O Administrador da Dor é uma função psicológica importante. Ele é aquela parte racionalizadora em nós, que teme a dor, o sofrimento, a morte; assim como a perda, o revés, a rejeição, o fracasso, o inesperado e, mais do que tudo, ele barganha com o próprio Deus e com todas as situações e pessoas do mundo, para garantir alguma proteção e segurança básica.

Quando o AdmDor extrapola as suas naturais prerrogativas - como função psicológica - ou seja, quando ele está exagerado e desequilibrado, ele acaba causando uma espécie de "ruptura" entre a nossa consciência individual e o nosso processo vital, ou seja, uma separação entre nós mesmos e a natureza (O Inconsciente!) que há em nós.
Se eu der ao termo "natureza em nós" o nome de Inconsciente, então se conclui que esta ruptura nos rouba o que há de mais essencial e de mais vital em nosso viver: a conexão com o plano psicológico.
Neste contexto de ruptura ocorre que ficamos sem nosso senso de orientação pessoal, fazemos o que não desejamos e deixamos de fazer o que desejamos. De qualquer modo, sempre resta o sofrimento e a frustração.

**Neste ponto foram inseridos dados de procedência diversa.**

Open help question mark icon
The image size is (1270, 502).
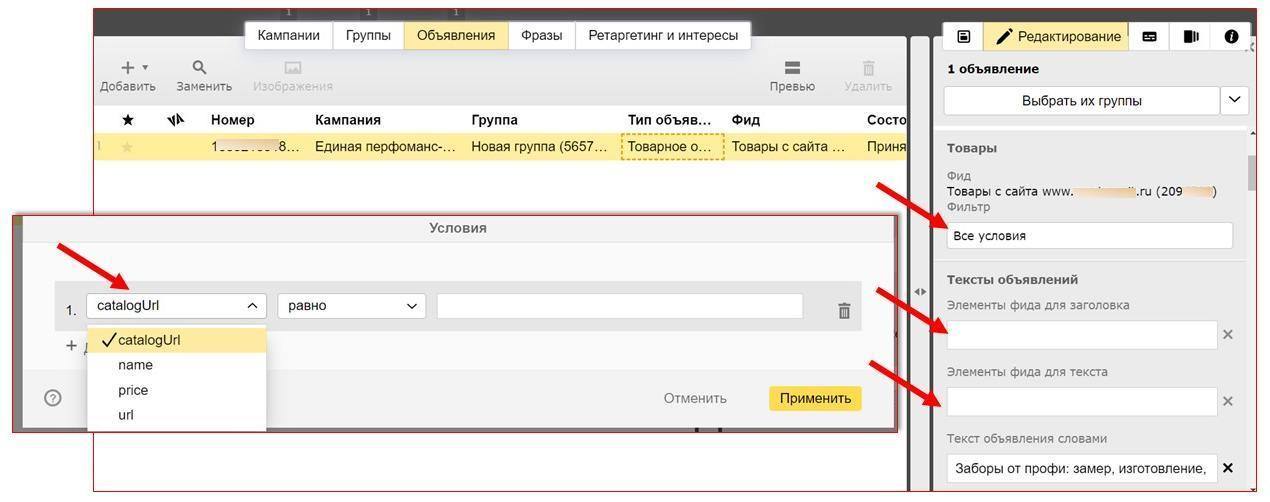[53, 398]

Podemos viver uma vida ilegítima – facilmente - pois podemos sucumbir às formidáveis pressões, tanto externas quanto internas e, desorientados, sem consistência em nossa vontade pessoal, acabar sucumbindo ao sem-sentido de uma existência sem sonho pessoal, sem meta e sem um objetivo verdadeiramente pessoal.
Qualquer um (divorciado de Si Mesmo) pode sofrer por não ter dito (ou feito) alguma coisa, em consonância com o que o seu “coração desejou”...
Contudo temos que conferir e observar que podemos sofrer muita frustração, tanto por NÃO FAZER o que desejamos, quanto por FAZER o que NÃO desejamos...

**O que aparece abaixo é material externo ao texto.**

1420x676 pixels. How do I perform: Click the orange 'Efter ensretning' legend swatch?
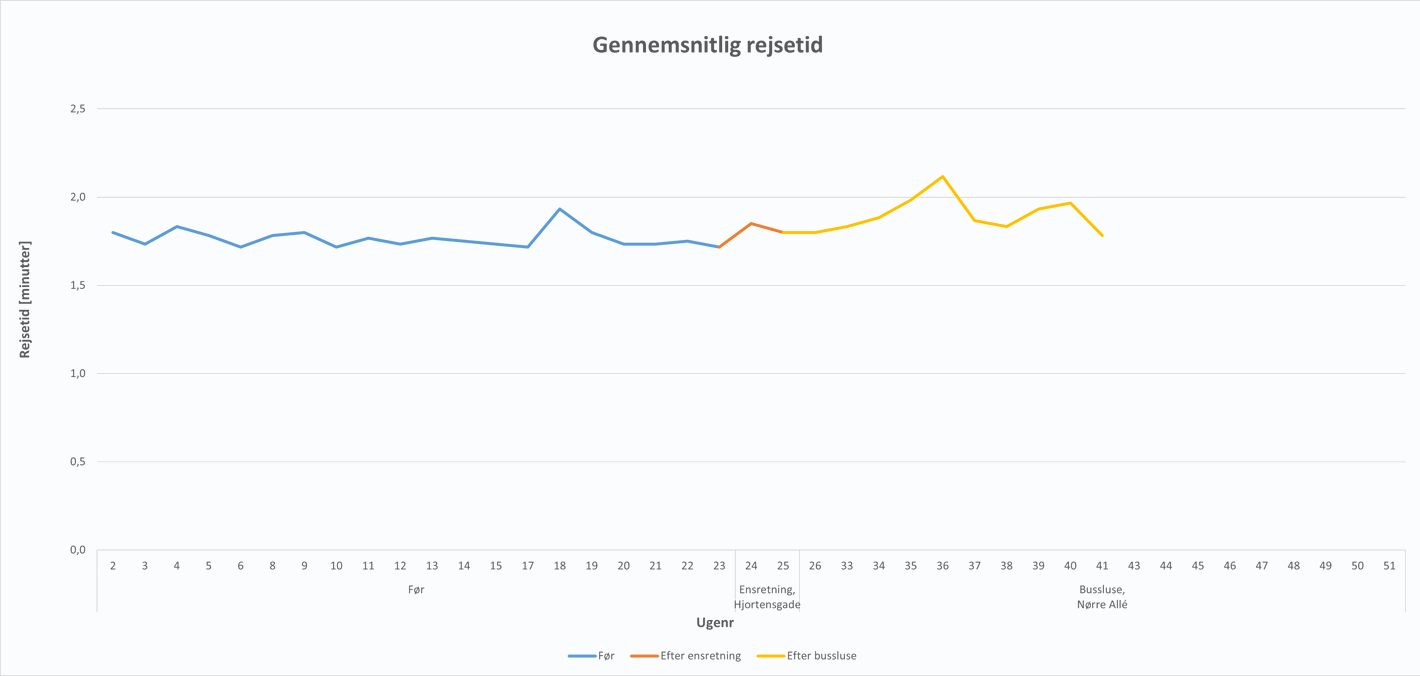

Como sabemos, há muitos modos de errar e é sempre muito mais fácil destruir do que construir.
No seu caso, como no meu e no de qualquer um, há a necessidade de examinar as circunstâncias nas quais a desconexão se produziu e ao mesmo tempo aumentar a sintonia com o próprio íntimo.

Isto só se consegue trabalhando a consciência individual para que ela se fortaleça em face do AdmDor. É preciso sair deste estado de consciência que mereceria o nome de “transe mecânico / repetitivo” (e absolutamente circunstancial!).

Apenas como UM exemplo (dentre os milhares possíveis!), vamos imaginar (e dramatizar!) uma pessoa vivendo uma situação em que um dos pais sempre fazia comentários irônicos de desprezo quanto ao seu talento para desenho (ao invés do desenhar, poderia ser o ato de jogar, o de falar, o de dançar e/ou qualquer outro ato ou expressão pessoal!)
Se a situação apontada acima gerou um sofrimento (especialmente se o nosso exemplificado “amigo” sofreu rejeição depois de trabalhar intensamente em uma “obra pessoal”!) podemos facilmente imaginar esta pessoa EVITANDO DESENHAR O QUE QUER QUE SEJA, PARA O RESTO DE SUA VIDA, pois uma das características do Administrador da Dor é a sua rigidez e fixidez, na medida em que adaptações novas não são mais possíveis.
Podemos imaginar a tensão da pessoa em questão se alguém lhe pede para desenhar algo no trabalho ou na escola.
Fica automaticamente excluída a profissão de desenhista ou de artes visuais já que o Administrador da pessoa a fará evitar tais situações por todos os meios possíveis e imagináveis, para todo o sempre...
Fica excluído qualquer brinquedo que inclua desenhar ou pintar.
Naturalmente tudo depende de que o “agir desenhando” tenha se tornado motivo de vergonha ou inadequação. Sem um componente, digamos, trágico, o AdmDor não se instala e não se efetivam as conseqüências acima descritas.

Neste exemplo fica claro que o AdmDor pode ter uma ação corrosiva em qualquer nível, inclusive o nível das expectativas e dos desejos. A adaptação à realidade fica comprometida, o poder de decisão e de escolha fica prejudicado e assim por diante.
Ao dicotomizar, ao radicalizar seus pontos de vista, qualquer pessoa acaba criando um racha psicológico terrível e este nos causa sofrimento mais do que o evita...
Isto deveria servir como apelo à necessidade desta nossa reflexão, pois se o AdmDor é eficaz ele devia evitar a dor e não causá-la.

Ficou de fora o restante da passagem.